Try it: For this exercise, transcribe all the records below exactly.

++++ Data listing ++++

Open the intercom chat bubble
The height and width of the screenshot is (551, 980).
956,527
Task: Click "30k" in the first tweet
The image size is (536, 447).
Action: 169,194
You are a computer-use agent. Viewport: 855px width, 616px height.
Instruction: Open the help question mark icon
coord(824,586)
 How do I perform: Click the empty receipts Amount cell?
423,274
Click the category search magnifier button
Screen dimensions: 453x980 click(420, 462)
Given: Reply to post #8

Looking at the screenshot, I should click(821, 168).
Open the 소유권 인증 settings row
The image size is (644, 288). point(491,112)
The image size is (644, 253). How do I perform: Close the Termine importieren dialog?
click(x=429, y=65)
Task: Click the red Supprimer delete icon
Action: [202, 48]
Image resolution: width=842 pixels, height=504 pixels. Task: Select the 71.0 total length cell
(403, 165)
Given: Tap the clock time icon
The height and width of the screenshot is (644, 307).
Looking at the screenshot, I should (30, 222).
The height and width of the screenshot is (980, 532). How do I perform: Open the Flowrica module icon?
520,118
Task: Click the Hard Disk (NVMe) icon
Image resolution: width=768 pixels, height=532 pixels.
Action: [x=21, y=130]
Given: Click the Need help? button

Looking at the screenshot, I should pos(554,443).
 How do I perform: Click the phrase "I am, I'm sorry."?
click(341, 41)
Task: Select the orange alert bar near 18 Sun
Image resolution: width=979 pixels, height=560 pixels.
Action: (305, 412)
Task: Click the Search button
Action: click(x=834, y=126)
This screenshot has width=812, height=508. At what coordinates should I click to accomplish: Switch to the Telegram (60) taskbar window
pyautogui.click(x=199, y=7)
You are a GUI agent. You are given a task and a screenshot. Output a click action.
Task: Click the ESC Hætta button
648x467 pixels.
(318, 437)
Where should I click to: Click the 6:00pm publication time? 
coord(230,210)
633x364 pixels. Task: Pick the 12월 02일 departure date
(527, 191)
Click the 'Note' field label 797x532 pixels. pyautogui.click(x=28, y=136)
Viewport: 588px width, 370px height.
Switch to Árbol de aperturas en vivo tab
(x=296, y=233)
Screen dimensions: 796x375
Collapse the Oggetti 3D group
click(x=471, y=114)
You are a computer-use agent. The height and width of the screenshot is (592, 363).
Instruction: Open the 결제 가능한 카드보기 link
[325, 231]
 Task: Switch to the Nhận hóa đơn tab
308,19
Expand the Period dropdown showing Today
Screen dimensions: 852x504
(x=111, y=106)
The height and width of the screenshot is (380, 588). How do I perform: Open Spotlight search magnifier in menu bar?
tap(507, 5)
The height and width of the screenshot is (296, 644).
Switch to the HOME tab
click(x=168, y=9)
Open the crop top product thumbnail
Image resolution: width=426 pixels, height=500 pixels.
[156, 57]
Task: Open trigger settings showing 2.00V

++++

Result for this task:
Open the intercom chat bubble
The height and width of the screenshot is (551, 980).
956,527
Task: Click "30k" in the first tweet
The image size is (536, 447).
Action: 169,194
You are a computer-use agent. Viewport: 855px width, 616px height.
Instruction: Open the help question mark icon
coord(824,586)
 How do I perform: Click the empty receipts Amount cell?
423,274
Click the category search magnifier button
Screen dimensions: 453x980 click(420, 462)
Given: Reply to post #8

Looking at the screenshot, I should click(821, 168).
Open the 소유권 인증 settings row
The image size is (644, 288). point(491,112)
The image size is (644, 253). How do I perform: Close the Termine importieren dialog?
click(x=429, y=65)
Task: Click the red Supprimer delete icon
Action: [202, 48]
Image resolution: width=842 pixels, height=504 pixels. Task: Select the 71.0 total length cell
(403, 165)
Given: Tap the clock time icon
The height and width of the screenshot is (644, 307).
Looking at the screenshot, I should (30, 222).
The height and width of the screenshot is (980, 532). How do I perform: Open the Flowrica module icon?
520,118
Task: Click the Hard Disk (NVMe) icon
Image resolution: width=768 pixels, height=532 pixels.
Action: [x=21, y=130]
Given: Click the Need help? button

Looking at the screenshot, I should pos(554,443).
 How do I perform: Click the phrase "I am, I'm sorry."?
click(341, 41)
Task: Select the orange alert bar near 18 Sun
Image resolution: width=979 pixels, height=560 pixels.
Action: (305, 412)
Task: Click the Search button
Action: click(x=834, y=126)
This screenshot has width=812, height=508. At what coordinates should I click to accomplish: Switch to the Telegram (60) taskbar window
pyautogui.click(x=199, y=7)
You are a GUI agent. You are given a task and a screenshot. Output a click action.
Task: Click the ESC Hætta button
648x467 pixels.
(318, 437)
Where should I click to: Click the 6:00pm publication time? 
coord(230,210)
633x364 pixels. Task: Pick the 12월 02일 departure date
(527, 191)
Click the 'Note' field label 797x532 pixels. pyautogui.click(x=28, y=136)
Viewport: 588px width, 370px height.
Switch to Árbol de aperturas en vivo tab
(x=296, y=233)
Screen dimensions: 796x375
Collapse the Oggetti 3D group
click(x=471, y=114)
You are a computer-use agent. The height and width of the screenshot is (592, 363).
Instruction: Open the 결제 가능한 카드보기 link
[325, 231]
 Task: Switch to the Nhận hóa đơn tab
308,19
Expand the Period dropdown showing Today
Screen dimensions: 852x504
(x=111, y=106)
The height and width of the screenshot is (380, 588). How do I perform: Open Spotlight search magnifier in menu bar?
tap(507, 5)
The height and width of the screenshot is (296, 644).
Switch to the HOME tab
click(x=168, y=9)
Open the crop top product thumbnail
Image resolution: width=426 pixels, height=500 pixels.
[156, 57]
Task: Open trigger settings showing 2.00V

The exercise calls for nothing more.